_Text block_
━━━━━━━━

IS THE TURBO BLOWN??? :question:

**If any of you recall, a few months back I started blowing white smoke out of the exhaust, however the dealer could not duplicate the problem. Could this of been the first sign of a failing turbo?


----------



## OnlyTaurus (Mar 20, 2012)

I've replaced a turbo because the compressor seal blew out, throwing oil all throught the intake/intercooler system. Could very well be your issue as well.

If the intake pipe before the turbo is dry, but wet after, it's your turbo.

If you have coolant AND oil leaking, then you have a serious problem, and better get to the dealer asap. You could blow your turbo up with coolant getting to where the oil should be, and ultimately could really harm your engine if particulates were to find their way into your combustion chambers.

FWIW, white smoke is coolant. Blue, oil. Black, fuel.


----------



## jblackburn (Apr 14, 2012)

Looks like a clogged PCV to be honest. 

White smoke could also be a sign of a seal blown on the exhaust side of the turbo. 


Sent from my Autoguide iPhone app


----------



## OnlyTaurus (Mar 20, 2012)

jblackburn said:


> Looks like a clogged PCV to be honest.
> 
> White smoke could also be a sign of a seal blown on the exhaust side of the turbo.
> 
> ...


If it were a clogged PCV, oil would be coming out of more easier paths than a clearance no bigger than a rod bearing to its cap, IMO.

You could be right on the white smoke statement, but IIRC, oil would shoot out of the seal before coolant.
One thing you could check though, if you have a spare half hour sometime, is pull your ignition module and spark plugs out and peek down into your pistons and see if any of the look brand new.

I'm not sure how many miles you have Mafia, but coolant in the cylinders act as a 'steam cleaner' to your pistons when ignited. Best of luck to you man, hope it's nothing too serious!


----------



## patatewz (Aug 18, 2012)

keep us updated! I want know how it go. thanks.


----------



## MafiaLTZ11 (May 29, 2011)

Will keep you guys up to date. The car will be dropped off on Saturday to the dealer. However I will pull out the plugs tomorrow and take a peek at the pistons. 

Checked the throttle body again today, which still had a pool of oil. I am afraid that this has been a slow problem that the dealer could not determine a few months ago.


----------



## Chevy Customer Care (Oct 29, 2011)

MafiaLTZ11 said:


> Will keep you guys up to date. The car will be dropped off on Saturday to the dealer. However I will pull out the plugs tomorrow and take a peek at the pistons.
> 
> Checked the throttle body again today, which still had a pool of oil. I am afraid that this has been a slow problem that the dealer could not determine a few months ago.




MafiaLTZ11,
I understand your concerns with the issues that you have had with your Cruze. I would like to get a Service Request open for you in regards to the issues that you have had with your Cruze. Can you please send me a PM with your name, address, phone number, VIN, current mileage and the name of your dealer? I look forward to hearing back from you as well as being able to assist you. 
Thank you,
Stacy Chevrolet Customer Service


----------



## MafiaLTZ11 (May 29, 2011)

UPDATE:

_Was told that GM advised them to replace the valve cover as some port was found to be faulty...He did not elaborate much but did say this is a known issue which the have resolved on newer models.

━━━━━━━━

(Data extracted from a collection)
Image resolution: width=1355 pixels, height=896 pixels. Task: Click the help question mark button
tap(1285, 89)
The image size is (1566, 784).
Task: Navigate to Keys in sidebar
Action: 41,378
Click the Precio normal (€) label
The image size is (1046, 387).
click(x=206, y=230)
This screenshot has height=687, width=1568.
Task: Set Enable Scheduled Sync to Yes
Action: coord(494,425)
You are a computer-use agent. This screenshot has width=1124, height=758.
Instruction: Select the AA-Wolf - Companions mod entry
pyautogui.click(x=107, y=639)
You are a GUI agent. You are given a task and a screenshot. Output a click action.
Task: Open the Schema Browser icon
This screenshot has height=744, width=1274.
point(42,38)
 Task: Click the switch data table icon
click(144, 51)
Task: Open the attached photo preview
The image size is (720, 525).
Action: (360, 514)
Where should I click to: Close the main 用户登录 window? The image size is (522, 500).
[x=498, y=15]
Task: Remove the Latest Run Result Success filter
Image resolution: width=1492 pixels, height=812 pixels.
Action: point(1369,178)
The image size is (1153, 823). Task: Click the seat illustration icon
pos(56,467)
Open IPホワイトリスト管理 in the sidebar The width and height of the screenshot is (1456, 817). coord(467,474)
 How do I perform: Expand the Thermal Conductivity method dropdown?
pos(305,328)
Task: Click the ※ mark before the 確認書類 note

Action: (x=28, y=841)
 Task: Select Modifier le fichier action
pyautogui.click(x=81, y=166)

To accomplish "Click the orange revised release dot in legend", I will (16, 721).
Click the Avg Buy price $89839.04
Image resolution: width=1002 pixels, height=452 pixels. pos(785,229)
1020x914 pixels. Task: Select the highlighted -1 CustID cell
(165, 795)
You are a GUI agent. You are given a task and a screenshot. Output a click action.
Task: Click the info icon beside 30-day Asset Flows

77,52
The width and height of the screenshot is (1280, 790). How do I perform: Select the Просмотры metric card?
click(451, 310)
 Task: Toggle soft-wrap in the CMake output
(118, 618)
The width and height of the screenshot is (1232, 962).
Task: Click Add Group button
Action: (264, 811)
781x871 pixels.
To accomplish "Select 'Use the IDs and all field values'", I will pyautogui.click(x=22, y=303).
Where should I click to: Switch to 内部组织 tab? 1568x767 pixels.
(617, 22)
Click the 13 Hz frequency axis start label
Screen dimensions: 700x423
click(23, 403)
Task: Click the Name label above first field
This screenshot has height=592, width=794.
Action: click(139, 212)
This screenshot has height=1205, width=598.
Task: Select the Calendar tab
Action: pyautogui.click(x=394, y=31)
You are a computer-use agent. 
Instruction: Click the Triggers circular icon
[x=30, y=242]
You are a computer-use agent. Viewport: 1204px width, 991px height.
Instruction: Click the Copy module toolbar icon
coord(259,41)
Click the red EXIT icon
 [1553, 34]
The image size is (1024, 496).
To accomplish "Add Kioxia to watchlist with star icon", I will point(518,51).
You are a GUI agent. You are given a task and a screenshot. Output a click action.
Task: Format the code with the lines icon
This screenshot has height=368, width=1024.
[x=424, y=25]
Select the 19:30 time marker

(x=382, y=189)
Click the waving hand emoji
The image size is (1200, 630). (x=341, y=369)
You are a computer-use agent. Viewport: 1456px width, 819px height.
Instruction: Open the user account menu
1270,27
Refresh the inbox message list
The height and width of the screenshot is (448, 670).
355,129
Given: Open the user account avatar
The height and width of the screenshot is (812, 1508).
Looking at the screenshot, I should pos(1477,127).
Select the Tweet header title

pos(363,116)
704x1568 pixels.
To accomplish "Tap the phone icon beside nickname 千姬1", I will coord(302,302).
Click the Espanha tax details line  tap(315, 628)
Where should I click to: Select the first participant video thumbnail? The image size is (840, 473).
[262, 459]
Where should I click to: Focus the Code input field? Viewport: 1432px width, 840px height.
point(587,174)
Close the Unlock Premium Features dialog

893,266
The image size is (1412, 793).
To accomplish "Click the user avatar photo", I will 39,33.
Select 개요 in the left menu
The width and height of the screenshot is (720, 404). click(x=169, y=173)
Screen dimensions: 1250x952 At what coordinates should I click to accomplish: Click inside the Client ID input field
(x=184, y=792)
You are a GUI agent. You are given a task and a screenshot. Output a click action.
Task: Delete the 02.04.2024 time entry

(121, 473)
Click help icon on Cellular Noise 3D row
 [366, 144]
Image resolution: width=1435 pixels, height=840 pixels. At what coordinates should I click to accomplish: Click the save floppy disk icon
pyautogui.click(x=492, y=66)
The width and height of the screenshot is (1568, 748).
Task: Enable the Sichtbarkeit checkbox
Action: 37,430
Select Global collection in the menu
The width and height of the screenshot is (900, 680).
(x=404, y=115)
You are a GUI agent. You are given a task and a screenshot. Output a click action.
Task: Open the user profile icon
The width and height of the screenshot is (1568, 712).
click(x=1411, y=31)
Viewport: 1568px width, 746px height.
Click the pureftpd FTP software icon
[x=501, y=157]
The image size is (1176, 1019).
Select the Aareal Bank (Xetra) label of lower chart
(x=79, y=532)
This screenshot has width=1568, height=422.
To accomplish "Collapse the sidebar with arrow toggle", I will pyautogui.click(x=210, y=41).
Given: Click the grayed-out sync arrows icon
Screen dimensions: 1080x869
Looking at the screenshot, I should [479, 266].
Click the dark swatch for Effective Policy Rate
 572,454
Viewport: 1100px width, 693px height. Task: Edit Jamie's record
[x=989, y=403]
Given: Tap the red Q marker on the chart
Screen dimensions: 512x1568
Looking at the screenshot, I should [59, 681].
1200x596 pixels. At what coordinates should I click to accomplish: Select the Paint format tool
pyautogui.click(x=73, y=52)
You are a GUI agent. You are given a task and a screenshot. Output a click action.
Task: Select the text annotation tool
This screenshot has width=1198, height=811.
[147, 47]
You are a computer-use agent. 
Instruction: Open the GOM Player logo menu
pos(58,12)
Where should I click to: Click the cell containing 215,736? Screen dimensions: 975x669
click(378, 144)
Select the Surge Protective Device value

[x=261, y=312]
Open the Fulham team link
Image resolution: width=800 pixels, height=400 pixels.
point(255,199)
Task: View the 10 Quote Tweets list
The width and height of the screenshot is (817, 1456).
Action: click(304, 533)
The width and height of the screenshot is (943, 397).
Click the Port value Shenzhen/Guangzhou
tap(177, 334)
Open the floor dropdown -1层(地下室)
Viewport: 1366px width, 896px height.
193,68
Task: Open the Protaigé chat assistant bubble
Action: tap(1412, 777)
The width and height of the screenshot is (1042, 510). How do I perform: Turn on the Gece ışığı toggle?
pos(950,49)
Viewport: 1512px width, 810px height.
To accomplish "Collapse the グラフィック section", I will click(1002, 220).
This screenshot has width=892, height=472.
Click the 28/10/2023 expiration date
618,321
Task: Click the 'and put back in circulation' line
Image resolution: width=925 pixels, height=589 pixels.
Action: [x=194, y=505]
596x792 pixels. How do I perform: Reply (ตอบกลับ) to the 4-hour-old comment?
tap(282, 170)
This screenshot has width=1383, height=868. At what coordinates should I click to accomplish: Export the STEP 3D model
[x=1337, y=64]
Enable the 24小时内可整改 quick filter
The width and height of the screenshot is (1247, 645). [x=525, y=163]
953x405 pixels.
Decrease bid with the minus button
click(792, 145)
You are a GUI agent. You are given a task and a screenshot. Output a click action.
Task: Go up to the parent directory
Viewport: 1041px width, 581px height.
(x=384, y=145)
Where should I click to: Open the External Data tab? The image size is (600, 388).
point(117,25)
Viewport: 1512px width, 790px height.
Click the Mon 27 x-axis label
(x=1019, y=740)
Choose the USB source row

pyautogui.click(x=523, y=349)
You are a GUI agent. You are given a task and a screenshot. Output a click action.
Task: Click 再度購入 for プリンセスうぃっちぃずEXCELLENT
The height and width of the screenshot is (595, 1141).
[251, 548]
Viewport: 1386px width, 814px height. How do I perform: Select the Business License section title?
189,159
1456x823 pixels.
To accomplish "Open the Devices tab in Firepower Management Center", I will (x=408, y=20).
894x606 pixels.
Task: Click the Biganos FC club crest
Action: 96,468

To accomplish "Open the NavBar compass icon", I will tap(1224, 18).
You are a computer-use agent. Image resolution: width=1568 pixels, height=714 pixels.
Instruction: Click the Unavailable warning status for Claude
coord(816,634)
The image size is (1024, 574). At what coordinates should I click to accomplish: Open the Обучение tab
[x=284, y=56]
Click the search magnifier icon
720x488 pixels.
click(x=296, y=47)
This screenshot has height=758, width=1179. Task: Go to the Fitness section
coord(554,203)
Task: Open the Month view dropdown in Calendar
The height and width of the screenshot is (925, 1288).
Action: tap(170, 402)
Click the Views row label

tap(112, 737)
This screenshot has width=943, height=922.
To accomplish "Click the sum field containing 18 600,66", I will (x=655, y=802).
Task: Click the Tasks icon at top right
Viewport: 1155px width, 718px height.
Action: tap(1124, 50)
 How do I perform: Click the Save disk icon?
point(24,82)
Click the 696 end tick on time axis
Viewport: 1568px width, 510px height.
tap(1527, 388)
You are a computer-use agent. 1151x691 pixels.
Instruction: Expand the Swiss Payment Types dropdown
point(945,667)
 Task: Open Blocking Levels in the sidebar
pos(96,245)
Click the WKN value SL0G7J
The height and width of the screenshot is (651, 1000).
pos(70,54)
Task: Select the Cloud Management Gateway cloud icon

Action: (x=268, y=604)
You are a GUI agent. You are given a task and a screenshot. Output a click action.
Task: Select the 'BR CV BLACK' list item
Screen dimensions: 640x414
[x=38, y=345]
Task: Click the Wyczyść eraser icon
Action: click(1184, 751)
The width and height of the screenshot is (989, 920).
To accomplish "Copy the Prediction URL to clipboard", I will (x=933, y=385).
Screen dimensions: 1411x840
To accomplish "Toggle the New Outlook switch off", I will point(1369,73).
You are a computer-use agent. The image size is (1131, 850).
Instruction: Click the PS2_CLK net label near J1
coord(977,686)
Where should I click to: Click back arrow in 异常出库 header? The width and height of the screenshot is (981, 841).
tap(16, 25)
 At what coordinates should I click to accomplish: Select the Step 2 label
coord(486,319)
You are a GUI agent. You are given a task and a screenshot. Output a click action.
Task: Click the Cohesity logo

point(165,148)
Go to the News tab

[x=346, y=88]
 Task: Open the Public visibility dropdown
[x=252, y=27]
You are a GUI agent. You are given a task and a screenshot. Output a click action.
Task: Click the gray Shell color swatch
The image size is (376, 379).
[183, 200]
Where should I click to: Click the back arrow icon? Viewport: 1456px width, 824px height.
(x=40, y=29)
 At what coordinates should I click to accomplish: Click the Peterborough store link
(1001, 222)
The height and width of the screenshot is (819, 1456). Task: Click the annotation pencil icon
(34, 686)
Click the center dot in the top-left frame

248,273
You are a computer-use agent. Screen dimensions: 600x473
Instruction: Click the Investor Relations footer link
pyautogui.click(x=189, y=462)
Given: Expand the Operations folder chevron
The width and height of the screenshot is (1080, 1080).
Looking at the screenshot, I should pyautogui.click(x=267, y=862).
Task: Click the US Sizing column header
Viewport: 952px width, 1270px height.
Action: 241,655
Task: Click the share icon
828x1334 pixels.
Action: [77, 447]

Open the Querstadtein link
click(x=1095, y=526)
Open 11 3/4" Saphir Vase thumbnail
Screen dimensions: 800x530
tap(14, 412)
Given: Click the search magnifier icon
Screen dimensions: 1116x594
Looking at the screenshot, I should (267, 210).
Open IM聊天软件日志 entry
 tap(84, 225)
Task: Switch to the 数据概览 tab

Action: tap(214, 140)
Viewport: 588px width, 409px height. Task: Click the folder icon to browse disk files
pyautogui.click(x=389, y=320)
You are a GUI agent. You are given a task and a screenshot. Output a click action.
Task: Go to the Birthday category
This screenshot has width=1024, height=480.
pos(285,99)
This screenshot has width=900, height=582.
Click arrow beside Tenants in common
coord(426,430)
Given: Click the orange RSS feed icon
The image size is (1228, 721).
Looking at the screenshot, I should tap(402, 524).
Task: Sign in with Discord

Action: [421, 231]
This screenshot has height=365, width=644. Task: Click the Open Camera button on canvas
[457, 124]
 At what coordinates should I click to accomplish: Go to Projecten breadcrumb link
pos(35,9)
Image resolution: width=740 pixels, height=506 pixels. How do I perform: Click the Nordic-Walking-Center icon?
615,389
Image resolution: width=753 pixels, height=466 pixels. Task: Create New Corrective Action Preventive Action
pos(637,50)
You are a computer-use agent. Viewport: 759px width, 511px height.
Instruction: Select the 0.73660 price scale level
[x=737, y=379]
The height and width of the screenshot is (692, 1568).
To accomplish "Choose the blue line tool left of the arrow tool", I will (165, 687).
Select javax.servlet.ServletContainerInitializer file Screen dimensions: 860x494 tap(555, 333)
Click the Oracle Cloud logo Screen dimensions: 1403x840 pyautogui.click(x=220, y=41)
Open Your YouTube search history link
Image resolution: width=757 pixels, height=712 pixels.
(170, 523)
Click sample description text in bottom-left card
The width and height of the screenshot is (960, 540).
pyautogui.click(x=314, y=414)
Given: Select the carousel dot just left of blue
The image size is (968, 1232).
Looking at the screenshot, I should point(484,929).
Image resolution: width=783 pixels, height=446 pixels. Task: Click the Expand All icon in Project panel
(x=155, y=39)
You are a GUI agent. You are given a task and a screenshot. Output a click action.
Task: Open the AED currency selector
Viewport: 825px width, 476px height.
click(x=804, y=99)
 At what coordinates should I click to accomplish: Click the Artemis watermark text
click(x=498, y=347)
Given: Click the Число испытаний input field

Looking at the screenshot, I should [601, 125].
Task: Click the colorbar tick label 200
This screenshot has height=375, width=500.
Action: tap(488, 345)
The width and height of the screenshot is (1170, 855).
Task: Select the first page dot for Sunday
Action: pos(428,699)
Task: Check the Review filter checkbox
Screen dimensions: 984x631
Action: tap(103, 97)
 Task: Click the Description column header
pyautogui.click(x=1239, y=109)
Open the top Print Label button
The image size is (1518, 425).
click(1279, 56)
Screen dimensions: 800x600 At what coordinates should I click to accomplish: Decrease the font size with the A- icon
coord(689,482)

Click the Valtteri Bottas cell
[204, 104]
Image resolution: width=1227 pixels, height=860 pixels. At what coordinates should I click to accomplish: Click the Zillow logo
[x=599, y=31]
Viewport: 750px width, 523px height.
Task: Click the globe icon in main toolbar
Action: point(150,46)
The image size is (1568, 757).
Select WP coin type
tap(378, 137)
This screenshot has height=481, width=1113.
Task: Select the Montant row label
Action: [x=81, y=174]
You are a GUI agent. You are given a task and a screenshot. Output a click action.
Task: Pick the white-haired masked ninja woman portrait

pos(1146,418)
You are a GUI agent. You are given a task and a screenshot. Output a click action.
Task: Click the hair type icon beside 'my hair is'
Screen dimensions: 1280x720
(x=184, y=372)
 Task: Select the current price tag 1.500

━━━━━━━━

_Directives_
1 - From the turbo forum thread, list each piece of information that Chevy Customer Care asks MafiaLTZ11 to send in a PM.
2 - How many lines of the rows contain the string "card"? Case counts; give only the number.
The forum thread about the turbo and the rows are independent materials with no connection to each other.

_Replies_
1 - name, address, phone number, VIN, current mileage, name of the dealer

2 - 2